SOCIAL SECURITY LEGISLATION AMENDMENT (A FAIR GO FOR AGE PENSIONERS) BILL 2019
CONTEXT
The Social Security Legislation Amendment (A Fair Go for Age Pensioners) Bill 2019 (the Bill) proposes to amend the Social Security Act 1991 to remove means testing for the Age Pension.
This Bill recognises that the Age Pension is not welfare to be considered in the same category as working age income replacement pensions and benefits but is actually a de-facto national superannuation scheme which recipients have paid for themselves over their working lives in taxes.

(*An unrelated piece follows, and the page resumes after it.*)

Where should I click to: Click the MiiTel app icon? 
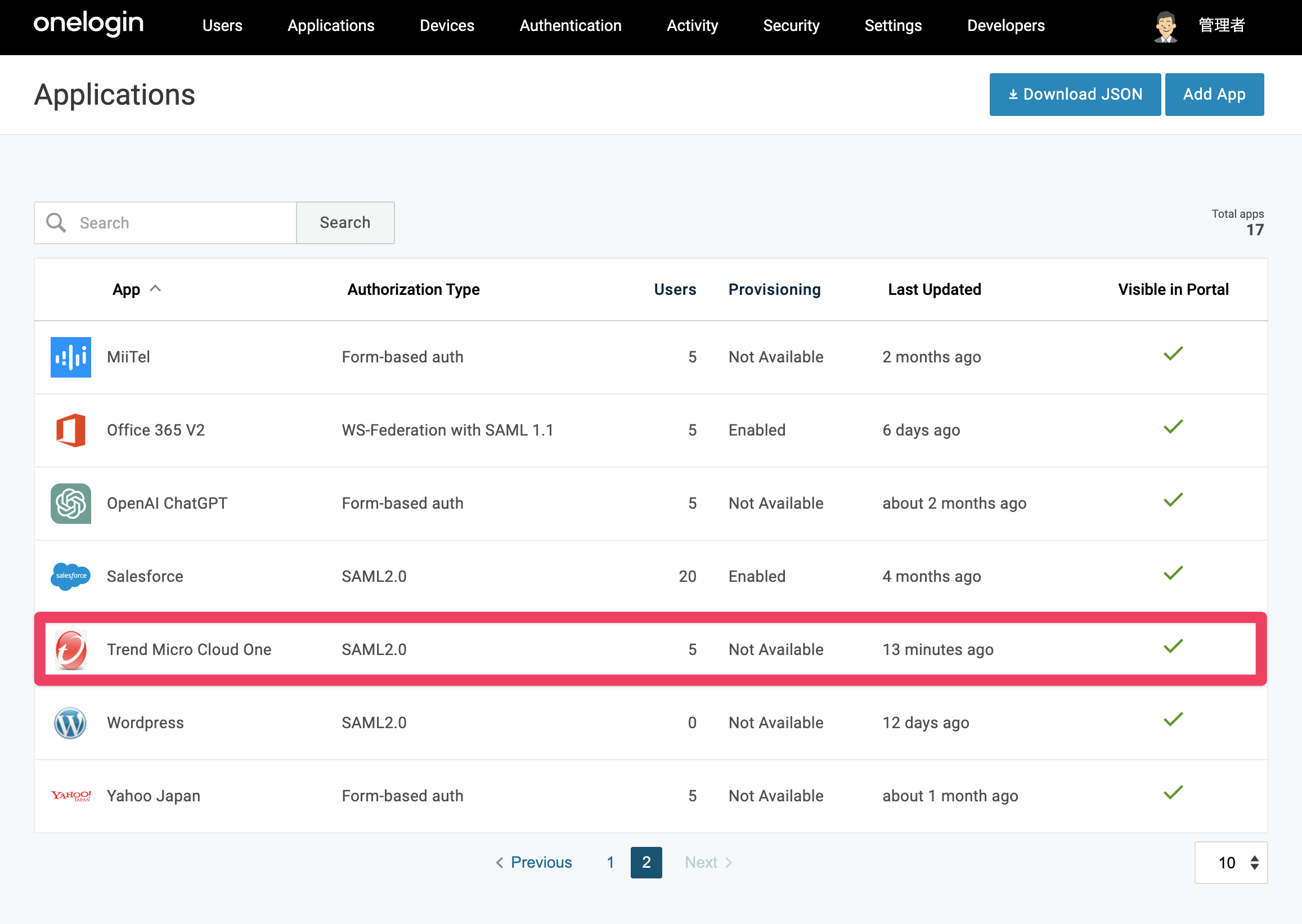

The concept of the Age Pension as a national superannuation scheme dates from the immediate post-World War II period. In 1945, the Chifley government created a National Welfare Fund, paid for by a special tax, which was to provide working families with a pension on retirement. This fund was subsequently taken over by the Menzies government with the commitment that an Age Pension would be established to serve the same purpose, to be paid out of consolidated revenue.
The current means testing, including both assets and income tests, was introduced by the Hawke Labor government in the 1983-84 budget as a cost savings measure justified by claims that this “targeted assistance to those of greatest need.”
The practical consequence of a means test however is to discriminate unfairly against the hardworking and thrifty who have saved to help provide for their retirement and to reward the lazy and feckless who have failed to do so.
The Age Pension means test is in fact pure socialist wealth redistribution, more appropriate to Soviet Russia than a Western liberal democracy.
This Bill seeks to give effect to the original intent of Sir Robert Menzies and Ben Chifley that the Age Pension would provide a secure and dignified form of income support to all Australians in retirement and not simply a conditional trickle of welfare to be doled out to those who applied cap in hand.
On passage, this Bill will give older Australians the confidence and security of a guaranteed minimum income in old age. It will also provide an incentive for them to strive to additionally provide for their retirement and for their children’s inheritance, safe in the knowledge that their hard work and shrewd investments will not be punished by discriminatory assessments of their entitlements.
FINANCIAL IMPACT STATEMENT
Estimates of the costs of abolishing the Age Pension means tests range between $15 and $25 billion per year but could be partly offset by administrative savings. The absence of a means test would allow automatic fortnightly allocation of funds to Australian citizens of pension age by the Australian Taxation Office without the need for further administration.
SUMMARY
In summary, the Bill proposes to amend the Social Security Act 1991 to abolish both income and assets tests for the Age Pension. In so doing, this Bill proposes to transform the Age Pension into the national superannuation scheme that its founders intended it to be.
NOTES ON CLAUSES
Clause 1 – Short title
1. Clause 1 would provide for the short title of the Act to be the Social Security Amendment (A Fair Go for Age Pensioners) Act 2019.
Clause 2 – Commencement
2. Clause 2 would provide for the commencement of each provision in the Bill, as set out in the table.
Clause 3 – Schedules
3. Schedule 1 sets out specific proposed amendments to the Social Security Act 1991.
4. The amendments in items 1 to 5 of Schedule 1 provide that the rate of Age Pension is to be calculated using Pension Rate Calculator B at the end of section 1065 of the Social Security Act 1991. Pension Rate Calculator B does not include income or assets tests and thus the effect of the amendments would be to remove means testing for the Age Pension.
ADDITIONAL MEASURES
While this Bill provides for the principal amendments required to abolish income and assets tests for the Age Pension, further consequential amendments to the Social Security (Administration) Act 1999 and Veterans Entitlement Act 1986 may also be required.
STATEMENT OF COMPATIBILITY WITH HUMAN RIGHTS
Prepared in accordance with Part 3 of the Human Rights (Parliamentary Scrutiny) Act 2011
Social Security Legislation Amendment (A Fair Go for Age Pensioners) Bill 2019
This Bill enhances human rights as it provides for increased dignity and financial security for older Australians.
Conclusion:
This Bill is compatible with human rights.